WHAT THE TASK ASKS - Could the whole of the data below be written out verbatim?

INPUT DATA -
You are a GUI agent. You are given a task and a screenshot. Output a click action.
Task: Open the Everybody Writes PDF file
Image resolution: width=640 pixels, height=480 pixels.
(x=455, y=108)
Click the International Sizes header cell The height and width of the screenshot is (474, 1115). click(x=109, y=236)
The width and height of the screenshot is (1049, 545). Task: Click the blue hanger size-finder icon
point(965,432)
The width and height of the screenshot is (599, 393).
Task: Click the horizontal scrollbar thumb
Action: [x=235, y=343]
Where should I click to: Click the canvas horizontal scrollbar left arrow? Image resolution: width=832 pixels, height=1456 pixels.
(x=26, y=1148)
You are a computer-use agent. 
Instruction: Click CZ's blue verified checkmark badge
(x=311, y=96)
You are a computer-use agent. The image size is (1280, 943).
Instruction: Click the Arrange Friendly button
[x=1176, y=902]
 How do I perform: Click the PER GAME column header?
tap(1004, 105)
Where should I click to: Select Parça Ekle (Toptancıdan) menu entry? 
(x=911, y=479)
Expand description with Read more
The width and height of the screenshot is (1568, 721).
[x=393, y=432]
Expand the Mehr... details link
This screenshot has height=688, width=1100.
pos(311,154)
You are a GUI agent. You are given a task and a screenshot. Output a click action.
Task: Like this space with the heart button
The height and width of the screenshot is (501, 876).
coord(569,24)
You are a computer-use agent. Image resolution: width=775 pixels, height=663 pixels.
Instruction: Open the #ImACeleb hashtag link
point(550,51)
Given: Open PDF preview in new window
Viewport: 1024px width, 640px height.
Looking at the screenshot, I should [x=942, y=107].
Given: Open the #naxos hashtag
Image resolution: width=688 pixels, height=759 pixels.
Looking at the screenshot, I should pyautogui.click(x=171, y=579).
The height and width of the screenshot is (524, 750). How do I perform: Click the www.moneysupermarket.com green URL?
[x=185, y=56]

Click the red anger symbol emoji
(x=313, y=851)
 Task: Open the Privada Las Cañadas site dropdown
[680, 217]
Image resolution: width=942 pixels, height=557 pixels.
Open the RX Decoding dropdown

RESULT OF THE EXERCISE -
You are a GUI agent. You are given a task and a screenshot. Output a click action.
Task: Open the Everybody Writes PDF file
Image resolution: width=640 pixels, height=480 pixels.
(x=455, y=108)
Click the International Sizes header cell The height and width of the screenshot is (474, 1115). click(x=109, y=236)
The width and height of the screenshot is (1049, 545). Task: Click the blue hanger size-finder icon
point(965,432)
The width and height of the screenshot is (599, 393).
Task: Click the horizontal scrollbar thumb
Action: [x=235, y=343]
Where should I click to: Click the canvas horizontal scrollbar left arrow? Image resolution: width=832 pixels, height=1456 pixels.
(x=26, y=1148)
You are a computer-use agent. 
Instruction: Click CZ's blue verified checkmark badge
(x=311, y=96)
You are a computer-use agent. The image size is (1280, 943).
Instruction: Click the Arrange Friendly button
[x=1176, y=902]
 How do I perform: Click the PER GAME column header?
tap(1004, 105)
Where should I click to: Select Parça Ekle (Toptancıdan) menu entry? 
(x=911, y=479)
Expand description with Read more
The width and height of the screenshot is (1568, 721).
[x=393, y=432]
Expand the Mehr... details link
This screenshot has height=688, width=1100.
pos(311,154)
You are a GUI agent. You are given a task and a screenshot. Output a click action.
Task: Like this space with the heart button
The height and width of the screenshot is (501, 876).
coord(569,24)
You are a computer-use agent. Image resolution: width=775 pixels, height=663 pixels.
Instruction: Open the #ImACeleb hashtag link
point(550,51)
Given: Open PDF preview in new window
Viewport: 1024px width, 640px height.
Looking at the screenshot, I should [x=942, y=107].
Given: Open the #naxos hashtag
Image resolution: width=688 pixels, height=759 pixels.
Looking at the screenshot, I should pyautogui.click(x=171, y=579).
The height and width of the screenshot is (524, 750). How do I perform: Click the www.moneysupermarket.com green URL?
[x=185, y=56]

Click the red anger symbol emoji
(x=313, y=851)
 Task: Open the Privada Las Cañadas site dropdown
[680, 217]
Image resolution: width=942 pixels, height=557 pixels.
Open the RX Decoding dropdown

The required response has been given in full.